=== Records shown ===

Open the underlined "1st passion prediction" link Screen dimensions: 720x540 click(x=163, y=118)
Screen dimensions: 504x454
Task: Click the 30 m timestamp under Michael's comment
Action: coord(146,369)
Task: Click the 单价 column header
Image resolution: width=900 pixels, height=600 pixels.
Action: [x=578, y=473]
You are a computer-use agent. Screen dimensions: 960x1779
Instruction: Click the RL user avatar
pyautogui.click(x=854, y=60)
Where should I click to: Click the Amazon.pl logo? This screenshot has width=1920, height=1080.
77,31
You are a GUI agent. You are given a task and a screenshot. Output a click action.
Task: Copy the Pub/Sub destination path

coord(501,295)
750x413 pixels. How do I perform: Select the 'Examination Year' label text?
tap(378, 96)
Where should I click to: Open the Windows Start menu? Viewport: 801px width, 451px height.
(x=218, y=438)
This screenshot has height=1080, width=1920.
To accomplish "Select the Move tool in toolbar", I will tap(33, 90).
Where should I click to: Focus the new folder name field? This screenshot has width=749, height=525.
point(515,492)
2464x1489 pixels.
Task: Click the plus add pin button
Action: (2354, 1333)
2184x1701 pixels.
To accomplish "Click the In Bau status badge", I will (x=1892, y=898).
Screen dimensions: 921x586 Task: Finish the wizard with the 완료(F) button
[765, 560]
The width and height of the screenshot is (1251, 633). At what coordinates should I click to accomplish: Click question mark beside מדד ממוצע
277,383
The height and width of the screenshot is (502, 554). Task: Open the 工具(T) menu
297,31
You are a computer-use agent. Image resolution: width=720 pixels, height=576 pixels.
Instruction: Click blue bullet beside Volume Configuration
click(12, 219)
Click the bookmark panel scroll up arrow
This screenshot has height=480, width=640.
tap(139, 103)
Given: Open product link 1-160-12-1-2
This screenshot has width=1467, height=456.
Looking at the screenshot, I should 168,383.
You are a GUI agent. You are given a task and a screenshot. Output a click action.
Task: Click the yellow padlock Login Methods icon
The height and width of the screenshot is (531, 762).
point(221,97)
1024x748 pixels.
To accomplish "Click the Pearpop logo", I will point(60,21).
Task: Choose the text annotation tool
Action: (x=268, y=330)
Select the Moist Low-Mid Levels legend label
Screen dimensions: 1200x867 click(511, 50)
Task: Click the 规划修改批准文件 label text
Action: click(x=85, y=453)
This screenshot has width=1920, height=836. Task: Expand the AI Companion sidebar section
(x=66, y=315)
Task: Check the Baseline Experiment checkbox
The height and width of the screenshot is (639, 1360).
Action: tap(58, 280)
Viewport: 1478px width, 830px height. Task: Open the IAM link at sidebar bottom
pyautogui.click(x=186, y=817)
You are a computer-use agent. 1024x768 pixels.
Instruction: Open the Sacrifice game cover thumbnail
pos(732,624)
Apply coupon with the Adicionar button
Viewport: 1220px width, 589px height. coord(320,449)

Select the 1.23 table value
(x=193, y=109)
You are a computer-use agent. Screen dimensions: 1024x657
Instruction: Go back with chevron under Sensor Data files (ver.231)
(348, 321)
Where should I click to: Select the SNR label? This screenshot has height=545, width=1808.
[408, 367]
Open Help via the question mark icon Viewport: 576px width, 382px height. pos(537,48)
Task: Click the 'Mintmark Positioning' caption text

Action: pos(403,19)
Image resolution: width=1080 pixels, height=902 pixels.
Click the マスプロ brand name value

===

§ Task requirements: Write every record above out again exactly as it stands.

§ Answer box:
Open the underlined "1st passion prediction" link Screen dimensions: 720x540 click(x=163, y=118)
Screen dimensions: 504x454
Task: Click the 30 m timestamp under Michael's comment
Action: coord(146,369)
Task: Click the 单价 column header
Image resolution: width=900 pixels, height=600 pixels.
Action: [x=578, y=473]
You are a computer-use agent. Screen dimensions: 960x1779
Instruction: Click the RL user avatar
pyautogui.click(x=854, y=60)
Where should I click to: Click the Amazon.pl logo? This screenshot has width=1920, height=1080.
77,31
You are a GUI agent. You are given a task and a screenshot. Output a click action.
Task: Copy the Pub/Sub destination path

coord(501,295)
750x413 pixels. How do I perform: Select the 'Examination Year' label text?
tap(378, 96)
Where should I click to: Open the Windows Start menu? Viewport: 801px width, 451px height.
(x=218, y=438)
This screenshot has height=1080, width=1920.
To accomplish "Select the Move tool in toolbar", I will tap(33, 90).
Where should I click to: Focus the new folder name field? This screenshot has width=749, height=525.
point(515,492)
2464x1489 pixels.
Task: Click the plus add pin button
Action: (2354, 1333)
2184x1701 pixels.
To accomplish "Click the In Bau status badge", I will (x=1892, y=898).
Screen dimensions: 921x586 Task: Finish the wizard with the 완료(F) button
[765, 560]
The width and height of the screenshot is (1251, 633). At what coordinates should I click to accomplish: Click question mark beside מדד ממוצע
277,383
The height and width of the screenshot is (502, 554). Task: Open the 工具(T) menu
297,31
You are a computer-use agent. Image resolution: width=720 pixels, height=576 pixels.
Instruction: Click blue bullet beside Volume Configuration
click(12, 219)
Click the bookmark panel scroll up arrow
This screenshot has height=480, width=640.
tap(139, 103)
Given: Open product link 1-160-12-1-2
This screenshot has width=1467, height=456.
Looking at the screenshot, I should 168,383.
You are a GUI agent. You are given a task and a screenshot. Output a click action.
Task: Click the yellow padlock Login Methods icon
The height and width of the screenshot is (531, 762).
point(221,97)
1024x748 pixels.
To accomplish "Click the Pearpop logo", I will point(60,21).
Task: Choose the text annotation tool
Action: (x=268, y=330)
Select the Moist Low-Mid Levels legend label
Screen dimensions: 1200x867 click(511, 50)
Task: Click the 规划修改批准文件 label text
Action: click(x=85, y=453)
This screenshot has width=1920, height=836. Task: Expand the AI Companion sidebar section
(x=66, y=315)
Task: Check the Baseline Experiment checkbox
The height and width of the screenshot is (639, 1360).
Action: tap(58, 280)
Viewport: 1478px width, 830px height. Task: Open the IAM link at sidebar bottom
pyautogui.click(x=186, y=817)
You are a computer-use agent. 1024x768 pixels.
Instruction: Open the Sacrifice game cover thumbnail
pos(732,624)
Apply coupon with the Adicionar button
Viewport: 1220px width, 589px height. coord(320,449)

Select the 1.23 table value
(x=193, y=109)
You are a computer-use agent. Screen dimensions: 1024x657
Instruction: Go back with chevron under Sensor Data files (ver.231)
(348, 321)
Where should I click to: Select the SNR label? This screenshot has height=545, width=1808.
[408, 367]
Open Help via the question mark icon Viewport: 576px width, 382px height. pos(537,48)
Task: Click the 'Mintmark Positioning' caption text

Action: pos(403,19)
Image resolution: width=1080 pixels, height=902 pixels.
Click the マスプロ brand name value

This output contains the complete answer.